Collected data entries
- - - - -

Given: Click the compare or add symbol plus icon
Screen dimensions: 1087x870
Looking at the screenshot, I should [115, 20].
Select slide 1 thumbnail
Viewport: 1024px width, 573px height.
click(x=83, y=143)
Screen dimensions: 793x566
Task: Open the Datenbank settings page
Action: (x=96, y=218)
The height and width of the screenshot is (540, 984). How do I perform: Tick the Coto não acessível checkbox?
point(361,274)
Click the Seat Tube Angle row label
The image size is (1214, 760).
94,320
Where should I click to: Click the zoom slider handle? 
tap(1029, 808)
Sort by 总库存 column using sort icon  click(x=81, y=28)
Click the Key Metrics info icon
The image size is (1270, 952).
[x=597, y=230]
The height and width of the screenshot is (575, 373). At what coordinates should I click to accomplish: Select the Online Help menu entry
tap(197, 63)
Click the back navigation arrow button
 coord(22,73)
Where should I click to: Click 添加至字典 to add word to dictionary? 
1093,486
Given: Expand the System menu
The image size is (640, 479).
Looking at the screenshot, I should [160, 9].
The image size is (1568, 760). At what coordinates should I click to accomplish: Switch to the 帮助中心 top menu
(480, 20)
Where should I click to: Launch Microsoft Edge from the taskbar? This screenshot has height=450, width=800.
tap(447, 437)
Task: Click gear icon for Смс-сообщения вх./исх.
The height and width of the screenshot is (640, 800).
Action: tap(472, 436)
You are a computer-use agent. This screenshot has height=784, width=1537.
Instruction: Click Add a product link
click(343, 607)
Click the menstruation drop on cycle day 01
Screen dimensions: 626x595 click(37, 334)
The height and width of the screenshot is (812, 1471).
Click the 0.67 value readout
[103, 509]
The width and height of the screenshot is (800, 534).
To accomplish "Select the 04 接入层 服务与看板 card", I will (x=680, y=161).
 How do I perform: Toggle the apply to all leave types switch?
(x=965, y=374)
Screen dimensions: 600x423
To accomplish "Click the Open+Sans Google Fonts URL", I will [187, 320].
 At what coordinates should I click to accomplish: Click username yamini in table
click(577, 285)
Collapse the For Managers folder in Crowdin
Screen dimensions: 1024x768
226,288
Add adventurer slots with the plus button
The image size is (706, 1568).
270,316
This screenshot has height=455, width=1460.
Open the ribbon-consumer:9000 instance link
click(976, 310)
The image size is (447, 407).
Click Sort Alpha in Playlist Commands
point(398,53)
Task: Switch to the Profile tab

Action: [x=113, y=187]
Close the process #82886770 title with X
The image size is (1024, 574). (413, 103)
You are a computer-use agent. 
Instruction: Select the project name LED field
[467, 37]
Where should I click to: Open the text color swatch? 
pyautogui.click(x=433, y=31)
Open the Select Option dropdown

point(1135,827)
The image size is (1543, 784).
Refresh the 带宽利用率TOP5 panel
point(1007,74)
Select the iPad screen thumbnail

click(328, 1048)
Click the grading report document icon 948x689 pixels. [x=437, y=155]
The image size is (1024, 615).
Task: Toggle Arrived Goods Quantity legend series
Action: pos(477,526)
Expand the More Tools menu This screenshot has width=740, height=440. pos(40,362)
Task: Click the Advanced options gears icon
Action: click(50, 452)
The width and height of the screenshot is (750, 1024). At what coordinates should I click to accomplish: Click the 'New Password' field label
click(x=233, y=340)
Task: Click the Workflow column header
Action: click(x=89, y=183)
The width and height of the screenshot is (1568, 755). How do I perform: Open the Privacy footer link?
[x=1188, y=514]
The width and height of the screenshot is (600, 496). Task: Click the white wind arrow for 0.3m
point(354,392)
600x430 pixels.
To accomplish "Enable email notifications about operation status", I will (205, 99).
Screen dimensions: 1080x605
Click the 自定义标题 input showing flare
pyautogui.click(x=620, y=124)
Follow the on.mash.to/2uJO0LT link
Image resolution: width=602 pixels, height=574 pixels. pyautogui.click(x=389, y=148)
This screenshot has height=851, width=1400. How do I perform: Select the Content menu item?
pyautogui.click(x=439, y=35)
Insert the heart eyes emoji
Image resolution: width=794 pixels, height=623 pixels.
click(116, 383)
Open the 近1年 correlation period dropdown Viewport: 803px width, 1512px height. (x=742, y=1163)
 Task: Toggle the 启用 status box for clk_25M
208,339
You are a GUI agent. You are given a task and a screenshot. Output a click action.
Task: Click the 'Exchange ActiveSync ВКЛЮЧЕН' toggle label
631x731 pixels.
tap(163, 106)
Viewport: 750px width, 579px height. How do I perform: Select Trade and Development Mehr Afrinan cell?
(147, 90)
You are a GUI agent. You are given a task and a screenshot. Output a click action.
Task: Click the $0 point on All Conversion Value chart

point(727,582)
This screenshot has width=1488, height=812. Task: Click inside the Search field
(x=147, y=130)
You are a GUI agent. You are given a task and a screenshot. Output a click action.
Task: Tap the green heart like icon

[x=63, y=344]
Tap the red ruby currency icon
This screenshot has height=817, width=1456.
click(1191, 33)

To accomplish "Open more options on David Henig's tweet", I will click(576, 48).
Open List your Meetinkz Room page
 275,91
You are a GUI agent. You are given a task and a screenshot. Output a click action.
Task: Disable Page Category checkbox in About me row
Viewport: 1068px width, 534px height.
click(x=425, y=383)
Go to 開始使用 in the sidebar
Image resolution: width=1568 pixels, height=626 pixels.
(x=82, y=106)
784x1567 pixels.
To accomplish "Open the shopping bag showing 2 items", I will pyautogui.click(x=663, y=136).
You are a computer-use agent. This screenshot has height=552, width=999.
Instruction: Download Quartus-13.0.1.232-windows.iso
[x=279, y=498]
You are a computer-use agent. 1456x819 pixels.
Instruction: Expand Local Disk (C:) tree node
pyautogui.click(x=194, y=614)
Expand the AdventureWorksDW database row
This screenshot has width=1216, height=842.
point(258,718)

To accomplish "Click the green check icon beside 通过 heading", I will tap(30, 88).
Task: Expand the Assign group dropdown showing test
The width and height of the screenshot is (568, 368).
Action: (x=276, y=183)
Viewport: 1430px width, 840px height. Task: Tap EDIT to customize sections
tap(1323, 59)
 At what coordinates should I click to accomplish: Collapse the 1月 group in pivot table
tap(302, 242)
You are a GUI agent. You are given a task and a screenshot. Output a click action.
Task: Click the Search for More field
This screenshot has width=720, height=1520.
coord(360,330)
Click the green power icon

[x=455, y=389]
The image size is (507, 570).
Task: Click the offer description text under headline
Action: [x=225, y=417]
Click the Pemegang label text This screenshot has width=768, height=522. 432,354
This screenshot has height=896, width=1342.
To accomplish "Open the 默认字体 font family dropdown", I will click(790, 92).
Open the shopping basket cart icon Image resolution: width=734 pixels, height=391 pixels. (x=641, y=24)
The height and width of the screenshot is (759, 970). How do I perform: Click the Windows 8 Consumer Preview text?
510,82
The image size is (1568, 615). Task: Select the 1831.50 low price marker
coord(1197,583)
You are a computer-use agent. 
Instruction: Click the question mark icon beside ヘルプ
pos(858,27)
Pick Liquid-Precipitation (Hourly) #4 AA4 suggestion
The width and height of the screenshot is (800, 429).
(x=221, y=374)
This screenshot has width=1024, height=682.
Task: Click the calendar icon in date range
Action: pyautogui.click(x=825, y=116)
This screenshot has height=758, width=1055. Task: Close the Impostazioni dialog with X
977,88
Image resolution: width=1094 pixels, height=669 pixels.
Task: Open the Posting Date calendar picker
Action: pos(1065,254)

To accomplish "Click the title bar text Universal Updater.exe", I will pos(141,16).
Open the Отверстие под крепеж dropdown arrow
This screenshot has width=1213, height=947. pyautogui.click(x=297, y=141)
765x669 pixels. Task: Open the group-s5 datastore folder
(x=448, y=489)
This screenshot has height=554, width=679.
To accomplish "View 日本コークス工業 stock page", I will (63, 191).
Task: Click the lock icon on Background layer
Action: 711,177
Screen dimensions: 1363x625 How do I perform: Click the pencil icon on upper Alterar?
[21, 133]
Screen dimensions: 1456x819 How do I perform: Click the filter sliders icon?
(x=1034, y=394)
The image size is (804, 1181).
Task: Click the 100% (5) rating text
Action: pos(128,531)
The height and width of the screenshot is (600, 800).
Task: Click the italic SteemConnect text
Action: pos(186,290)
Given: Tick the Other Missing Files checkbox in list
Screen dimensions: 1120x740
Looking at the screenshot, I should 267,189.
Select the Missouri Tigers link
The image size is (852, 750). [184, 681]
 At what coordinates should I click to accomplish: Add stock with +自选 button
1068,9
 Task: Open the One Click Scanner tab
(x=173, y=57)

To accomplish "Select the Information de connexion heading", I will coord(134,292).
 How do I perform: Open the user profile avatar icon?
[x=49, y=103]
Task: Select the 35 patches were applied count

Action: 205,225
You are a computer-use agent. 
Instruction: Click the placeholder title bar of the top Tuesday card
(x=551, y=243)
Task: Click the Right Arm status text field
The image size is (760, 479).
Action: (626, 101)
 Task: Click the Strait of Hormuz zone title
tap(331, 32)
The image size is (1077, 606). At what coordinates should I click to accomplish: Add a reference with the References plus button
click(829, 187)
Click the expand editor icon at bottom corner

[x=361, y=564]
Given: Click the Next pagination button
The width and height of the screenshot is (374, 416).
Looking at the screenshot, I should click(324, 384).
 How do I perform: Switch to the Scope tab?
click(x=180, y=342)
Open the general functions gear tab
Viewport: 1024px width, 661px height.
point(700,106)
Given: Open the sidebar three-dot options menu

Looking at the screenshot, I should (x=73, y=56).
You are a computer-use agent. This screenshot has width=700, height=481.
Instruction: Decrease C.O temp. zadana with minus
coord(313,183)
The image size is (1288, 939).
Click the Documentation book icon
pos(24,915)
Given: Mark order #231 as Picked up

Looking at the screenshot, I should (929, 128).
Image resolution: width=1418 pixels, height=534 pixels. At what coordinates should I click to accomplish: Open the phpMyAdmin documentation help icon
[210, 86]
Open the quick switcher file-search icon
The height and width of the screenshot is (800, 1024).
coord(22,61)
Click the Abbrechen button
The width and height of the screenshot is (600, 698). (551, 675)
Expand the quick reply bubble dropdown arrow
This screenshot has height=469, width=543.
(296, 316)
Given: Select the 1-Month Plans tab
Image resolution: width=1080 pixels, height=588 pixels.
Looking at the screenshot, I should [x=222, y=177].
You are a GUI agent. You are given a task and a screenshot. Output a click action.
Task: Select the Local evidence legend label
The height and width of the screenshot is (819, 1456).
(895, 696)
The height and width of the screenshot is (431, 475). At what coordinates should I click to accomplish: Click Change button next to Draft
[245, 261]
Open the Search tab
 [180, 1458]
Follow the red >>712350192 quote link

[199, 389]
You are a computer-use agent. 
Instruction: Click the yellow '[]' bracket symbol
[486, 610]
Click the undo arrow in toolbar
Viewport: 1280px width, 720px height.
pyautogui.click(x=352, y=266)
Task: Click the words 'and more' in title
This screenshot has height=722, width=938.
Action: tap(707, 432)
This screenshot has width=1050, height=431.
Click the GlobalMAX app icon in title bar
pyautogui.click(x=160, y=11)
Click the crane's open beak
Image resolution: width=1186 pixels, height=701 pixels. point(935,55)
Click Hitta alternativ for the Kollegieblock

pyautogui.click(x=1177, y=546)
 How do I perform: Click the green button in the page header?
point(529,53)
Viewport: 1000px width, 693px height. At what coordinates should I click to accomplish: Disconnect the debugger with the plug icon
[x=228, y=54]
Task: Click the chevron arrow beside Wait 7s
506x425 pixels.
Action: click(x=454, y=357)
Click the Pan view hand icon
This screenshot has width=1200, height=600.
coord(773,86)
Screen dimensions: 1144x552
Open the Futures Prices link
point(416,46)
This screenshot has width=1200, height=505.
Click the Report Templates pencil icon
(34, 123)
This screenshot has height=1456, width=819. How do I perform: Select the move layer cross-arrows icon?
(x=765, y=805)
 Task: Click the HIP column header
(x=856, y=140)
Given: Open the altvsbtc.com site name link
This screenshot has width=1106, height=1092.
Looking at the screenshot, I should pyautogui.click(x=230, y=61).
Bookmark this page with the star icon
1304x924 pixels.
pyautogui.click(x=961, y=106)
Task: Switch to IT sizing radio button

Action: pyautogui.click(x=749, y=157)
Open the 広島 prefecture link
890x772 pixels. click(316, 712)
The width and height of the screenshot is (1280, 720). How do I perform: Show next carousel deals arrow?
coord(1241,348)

- - - - -

→ **Problem**
Report every line of the data in which "heading" appears.

→ **Your solution**
To accomplish "Click the green check icon beside 通过 heading", I will tap(30, 88).
To accomplish "Select the Information de connexion heading", I will coord(134,292).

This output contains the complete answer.